• WHAT IS BEING ASKED:
Check the material that follows for the word "Open" and say how many lines contain it, with no other words.

• EXERCISE DATA:
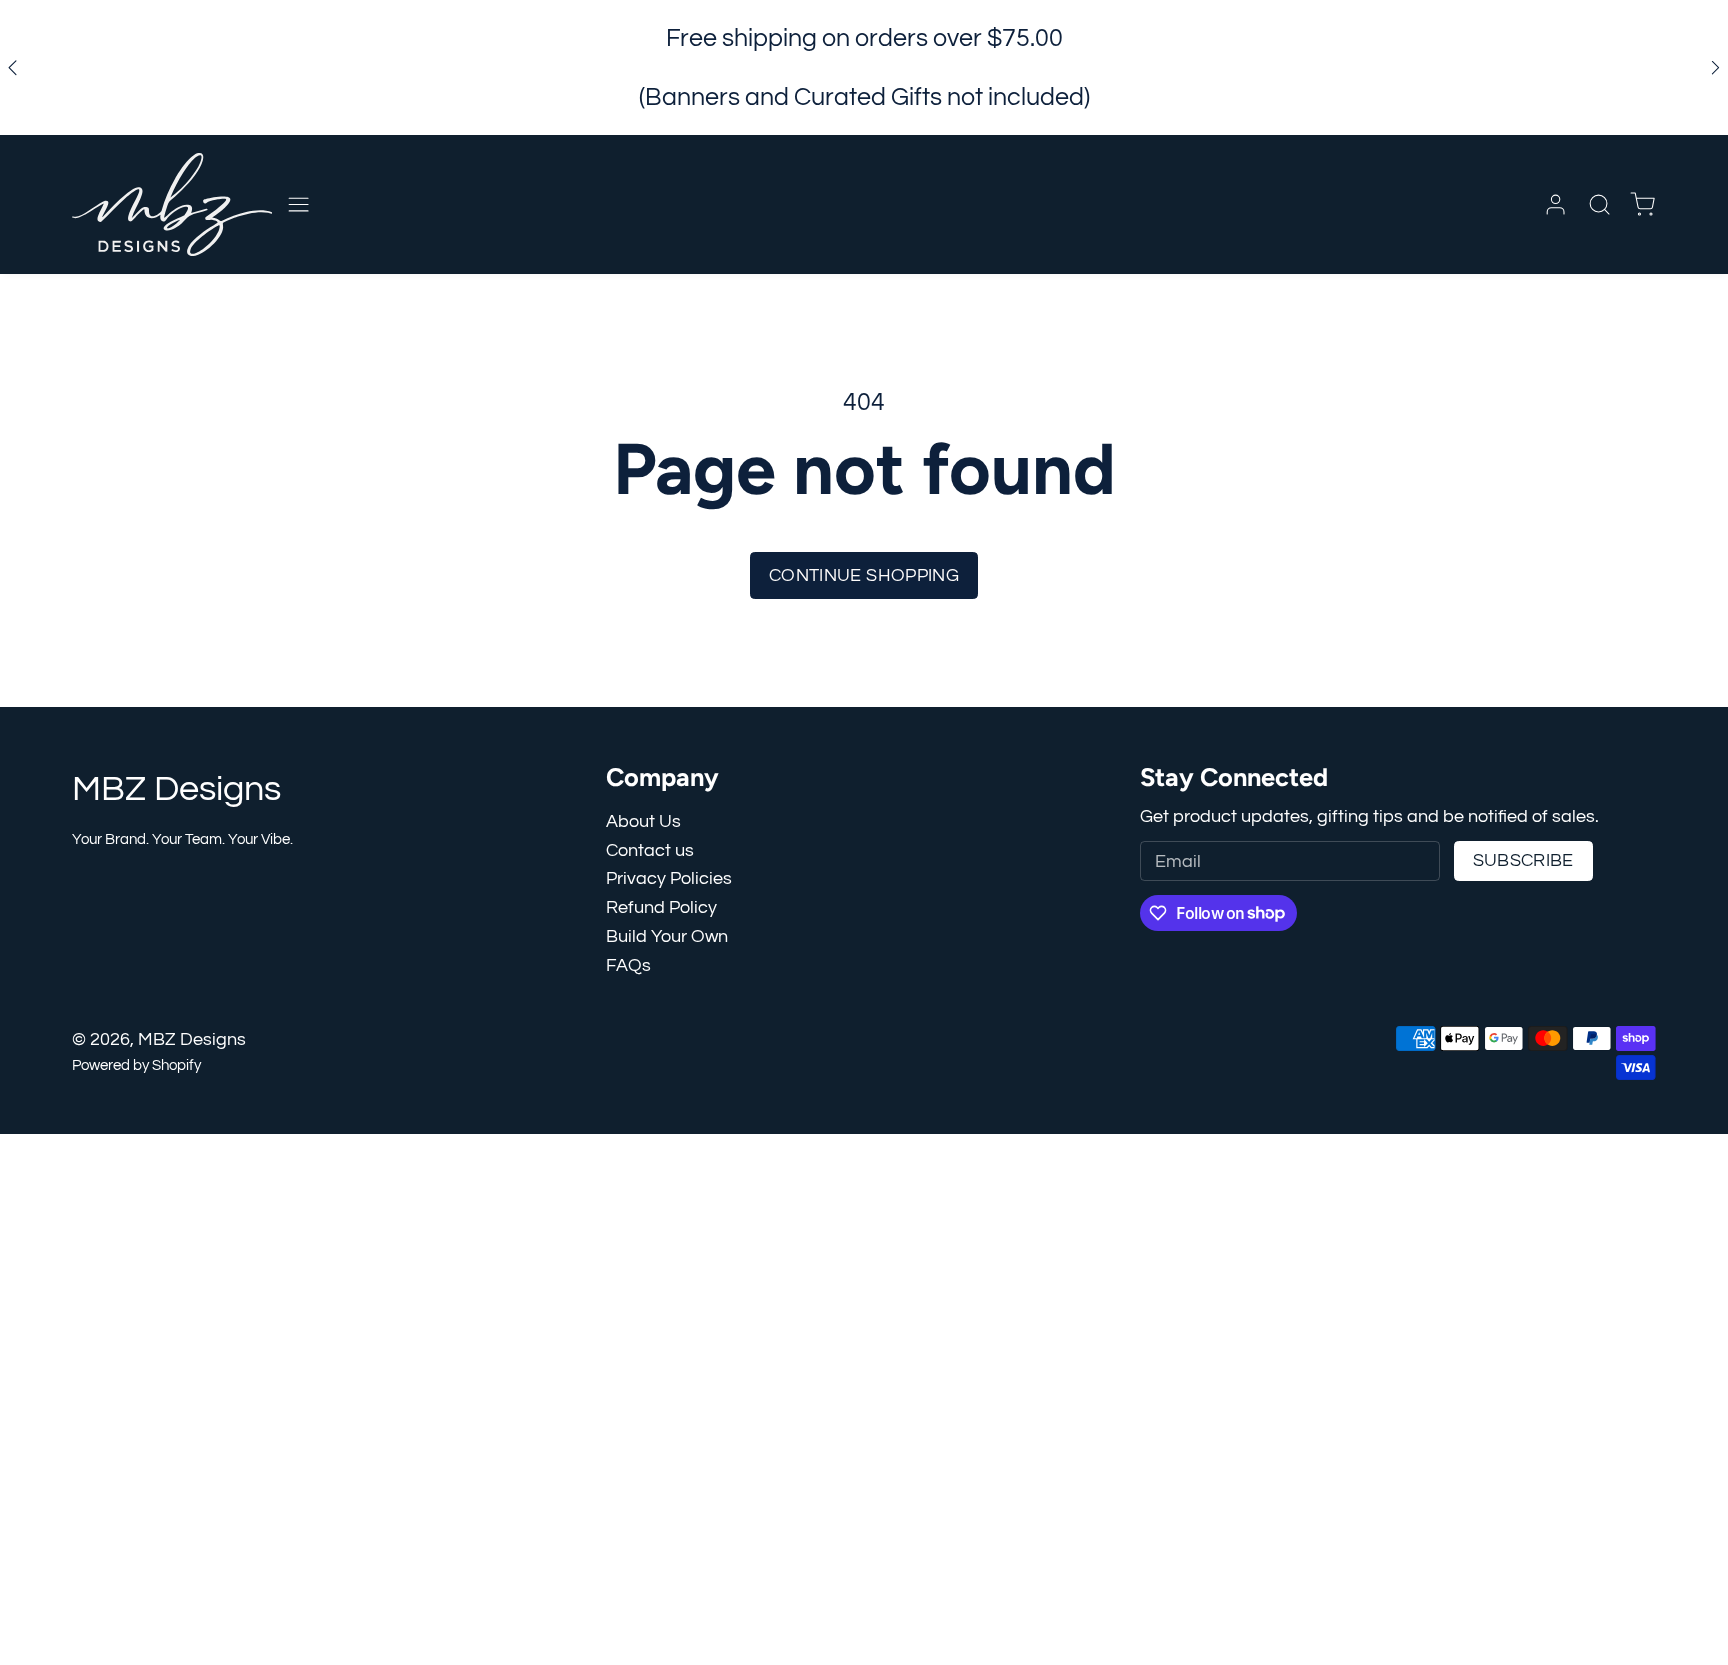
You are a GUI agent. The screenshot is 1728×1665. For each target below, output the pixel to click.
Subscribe (1523, 860)
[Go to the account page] (1555, 204)
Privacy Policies (669, 878)
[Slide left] (12, 67)
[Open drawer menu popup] (298, 204)
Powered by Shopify (136, 1065)
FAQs (628, 965)
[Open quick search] (1599, 204)
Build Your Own (667, 936)
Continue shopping (864, 575)
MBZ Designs (192, 1039)
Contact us (650, 850)
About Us (643, 821)
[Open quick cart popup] (1642, 204)
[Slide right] (1715, 67)
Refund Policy (661, 907)
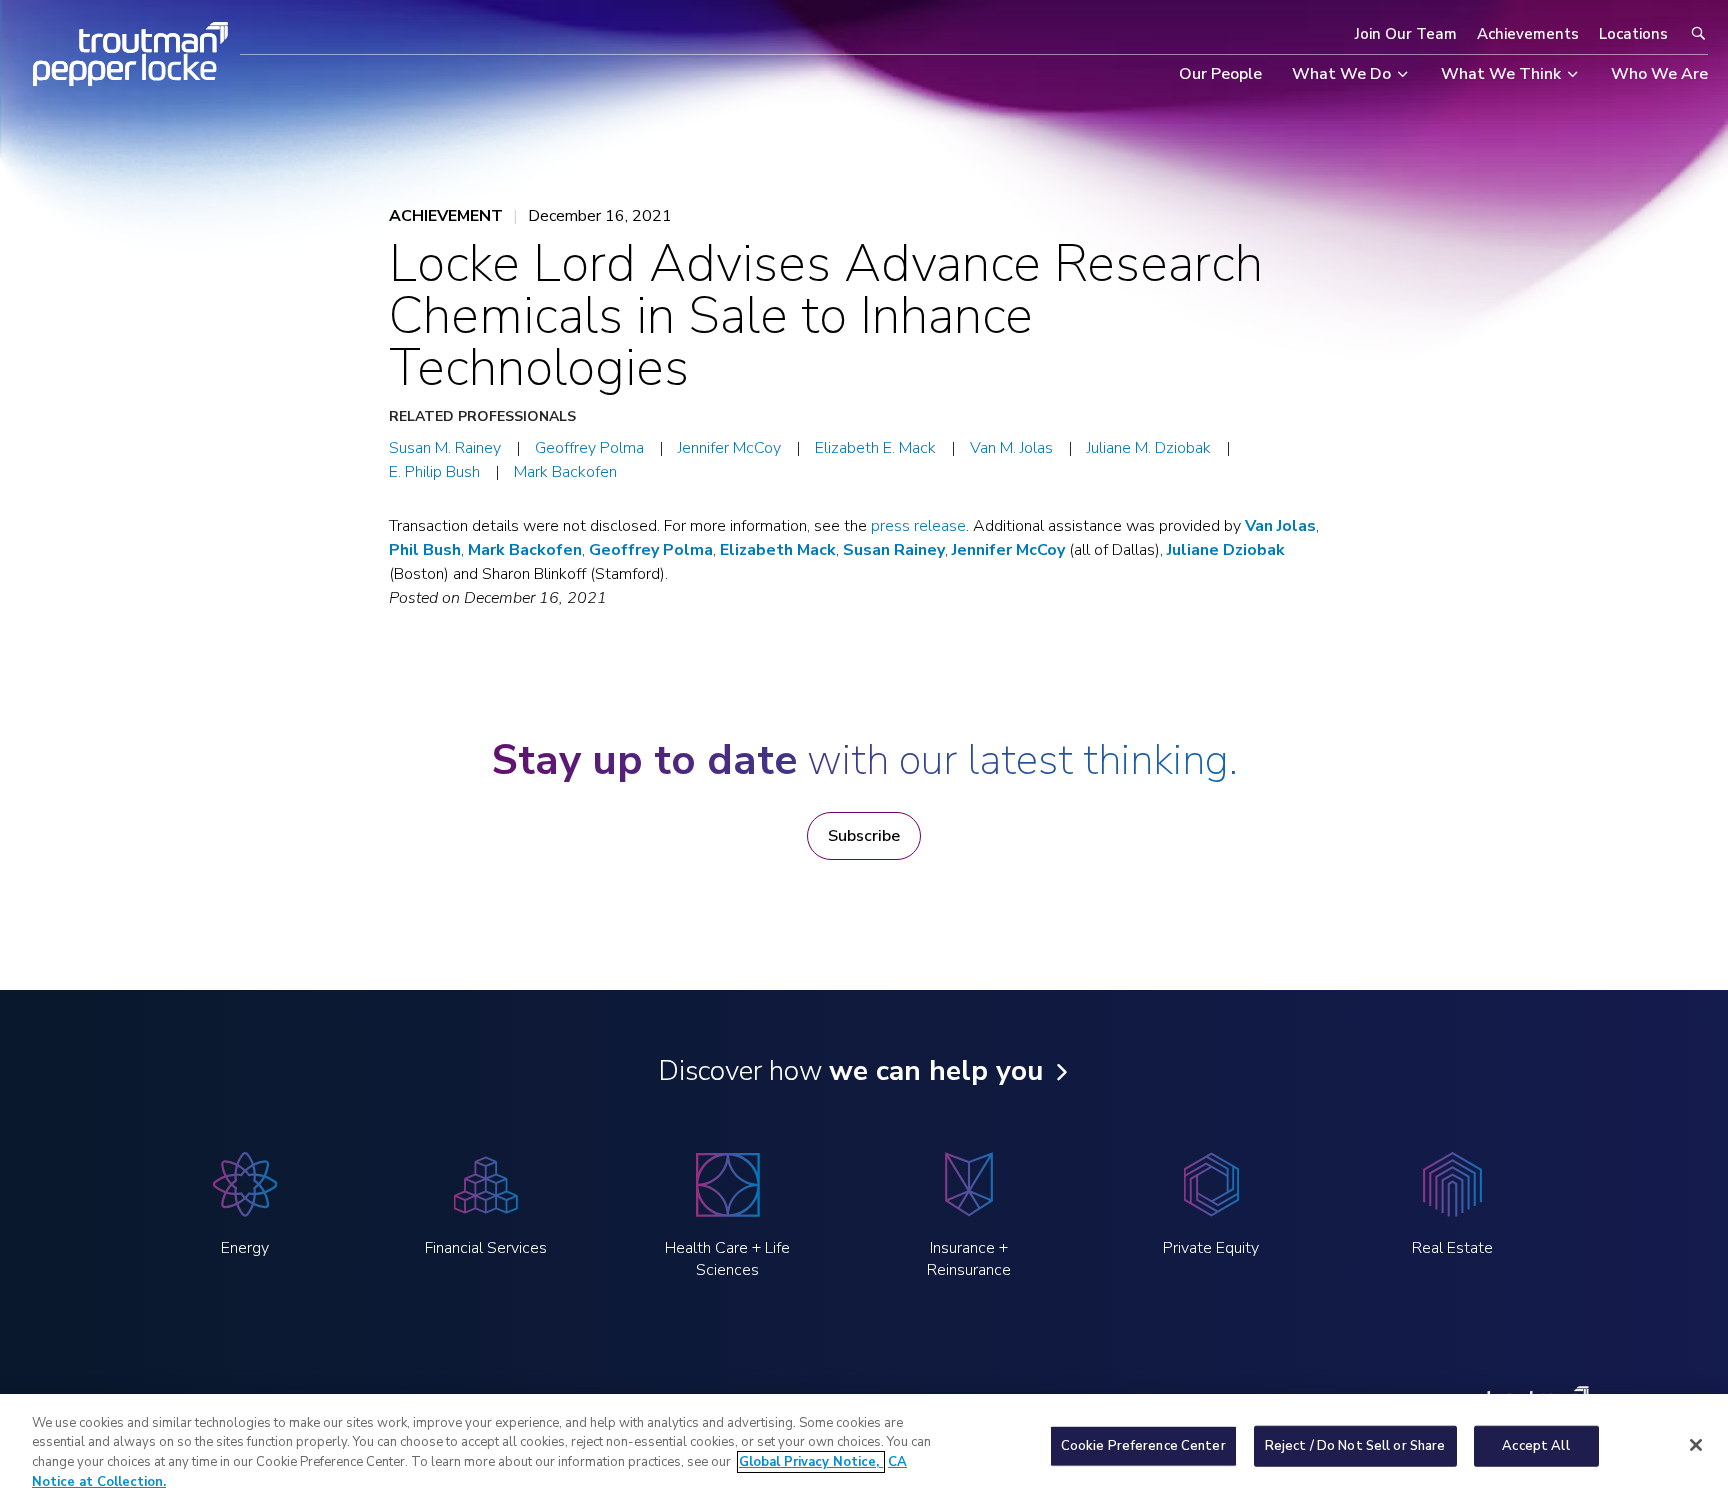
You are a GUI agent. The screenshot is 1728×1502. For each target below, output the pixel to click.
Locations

• SOLUTION TO THIS TASK:
3